If you think your dog has glaucoma, take him to the vet as soon as possible. Your vet will give your dog medications that will help lower the pressure in the eye. In severe cases, surgery may be necessary, and in the worst case, the eye might need to be removed completely.
Thankfully, ringworm does not actually involve a worm! However, it is a highly contagious infection that usually starts with circular hair loss around the eyes. If your dog has ringworm, you might also notice redness, itching, and lesions.
Ringworm can easily spread to other animals through direct contact, even humans! So be careful and quarantine your dog immediately to prevent the spread. If the ringworm is mild, usually it can be cured with a simple skin treatment. But in more severe cases, your vet might give your pup some antifungal medication.
Beware that just because you don’t see any more symptoms, doesn’t mean that the ringworm is completely gone. Bring your dog to the vet one more time so that they can confirm that you’re in the clear.
Ah, our worst enemy. Dogs don’t just hate fleas because they’re annoying, but they can also be very harmful to us.
Fleas are tiny black or brown parasites that can trigger an allergic reaction through their bites and saliva. You’ll more often find them on our ears and tail, but these tiny parasites don’t discriminate, and you can find them all over us.

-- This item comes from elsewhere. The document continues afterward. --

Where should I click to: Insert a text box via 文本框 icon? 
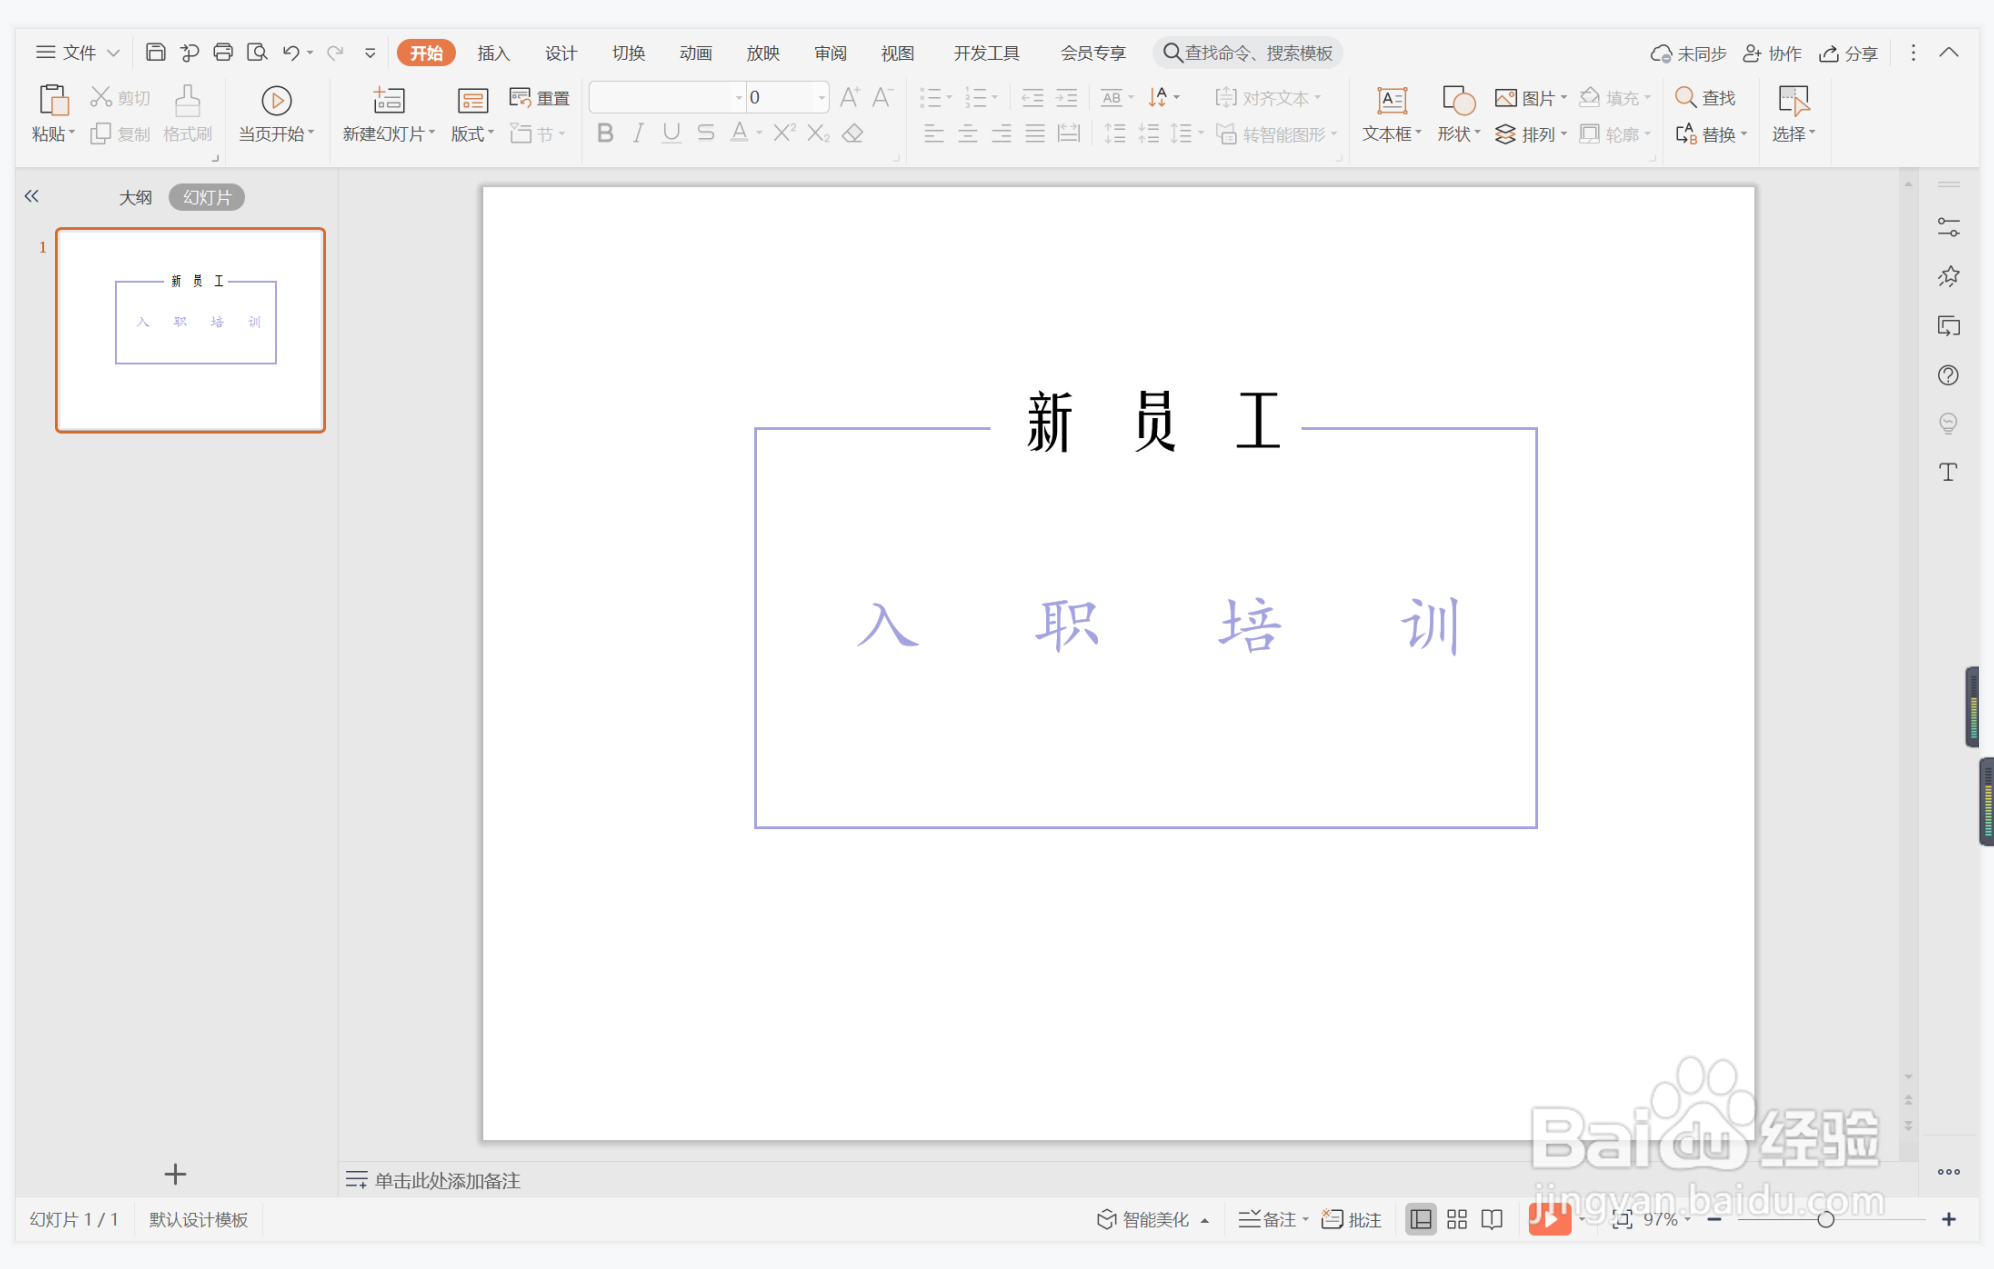pyautogui.click(x=1391, y=100)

Although they don’t usually hang out on our face, the infection that they can cause might travel around our face.
Flea problems can usually be fixed at home, using pills, chewables, treatments, and shampoos. However, if your dog has a severe flea infestation, your veterinarian may prescribe something stronger. Make sure that you clean everything that your dog has been lying on to make sure that all of the fleas are gone!
There are a number of infections, fungal, and bacterial problems that can be caused by parasites such as fleas, ticks, and mites. These infections can cause skin irritation and lead to your dog rubbing his eyes.
If you think your dog has an infection, take him to the vet so that they can diagnose him and recommend the proper treatment.
Taking Care of Your Dog’s Eyes
I hope you have a better idea of what it means when your dog loses hair around his eyes, and how you should go about treating it. If you recognize the problem early, you’ll save your best friend a lot of discomfort and keep him healthy!